Swimmer’s ear (otitis externa) usually starts after water stays in the ear canal and lets bacteria multiply. Symptoms often begin mild, then get worse if the canal stays wet or swollen. According to Dr. Josef Schenker, the signals are mostly on one side and they often become painful when you touch or pull the outer ear, which helps tell it apart from middle ear infections. Below are the common symptoms of swimmer’s ear. 

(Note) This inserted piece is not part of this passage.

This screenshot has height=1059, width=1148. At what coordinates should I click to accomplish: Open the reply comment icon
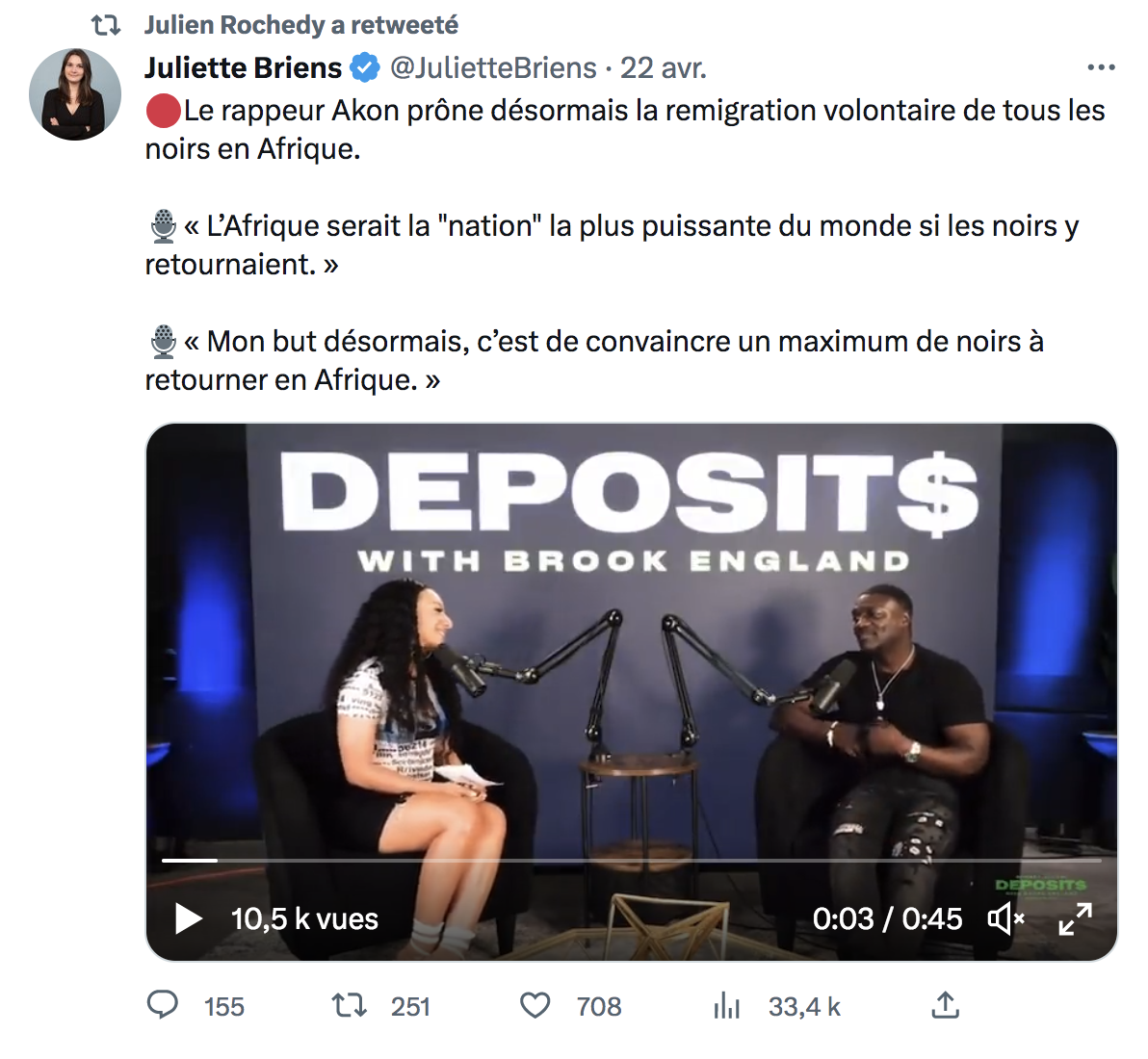pos(163,1006)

  1. Ear Pain When the Outer Ear Is Pulled: Pain that increases when you tug the ear (pinna) or press on the small front bump (tragus) is a classic finding in swimmer’s ear.
  2. Canal Redness: The inside of the ear canal can look red or irritated because the lining is inflamed. On darker skin, this redness may be harder to see, so other symptoms become more helpful.
  3. Swelling of the Ear Canal: Swelling makes the canal narrower, which is why sounds can feel blocked. In more moderate cases, swelling can partly close the canal and trap even more fluid.
  4. Itching in the Ear or Ear Canal: Itching is often the first sign of a mild infection. The skin becomes moist and irritated, so it feels like you want to scratch or clean
  5. Muffled or Decreased Hearing: When the canal swells or fills with fluid and debris, sound cannot pass through easily. Hearing may feel dull or muffled on the affected side.
  6. Occasional Drainage: You may see clear, then cloudy or yellow drainage coming from the ear. Drainage happens because the inflamed canal is producing fluid or pus.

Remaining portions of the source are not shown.